What am I or have I been attached to, and what does it look like to let go of those attachments? Here is a list of the attachments I can think of: outcomes I believe should take place, people, things, places, ideas, sports teams, the need to be right, the need to prove someone wrong, the way I react to situations, the situations themselves, certain behaviors, and the list could go on and on.

There is freedom in letting go of attachment. Take outcomes, for example. If I am not attached to an outcome in any given circumstance and I just allow things to unfold as they may, it frees me to enjoy the experience of life without disappointment. What kind of freedom could I experience if I were no longer attached to the need to be right or to make someone else wrong? I would be free to love and learn from others.

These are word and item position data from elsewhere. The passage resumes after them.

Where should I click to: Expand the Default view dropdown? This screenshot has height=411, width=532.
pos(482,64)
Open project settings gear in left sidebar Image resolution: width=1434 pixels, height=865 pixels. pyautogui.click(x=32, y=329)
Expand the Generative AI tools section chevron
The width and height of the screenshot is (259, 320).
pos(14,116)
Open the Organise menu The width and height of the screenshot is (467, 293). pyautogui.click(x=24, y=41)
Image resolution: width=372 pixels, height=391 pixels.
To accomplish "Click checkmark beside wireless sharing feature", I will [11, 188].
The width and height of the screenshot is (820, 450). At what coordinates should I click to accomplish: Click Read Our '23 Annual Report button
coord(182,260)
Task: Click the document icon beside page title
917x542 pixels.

What about letting go of attachment to a place? If I were not attached to Rapid City, South Dakota, what other locations could I experience? If I no longer attach myself to the past or the future, can I enjoy the present more and possibly end some of my suffering?

How about my attachment to any physical thing? If it were lost, I would not feel sorrow or cause any real emotional response. What about my job? If I were not attached to one specific job, I would be free to explore something that could potentially be the job of my dreams.

What about people? If they moved or died, we might grieve for their absence, but it would not immobilize us. The grief would soon pass, and we could remember the things we loved about the person and not be attached to the sorrow.

To let go of attachment does not mean we are uncaring; it just means we will not let attachment hold us back from living and experiencing a joyful life.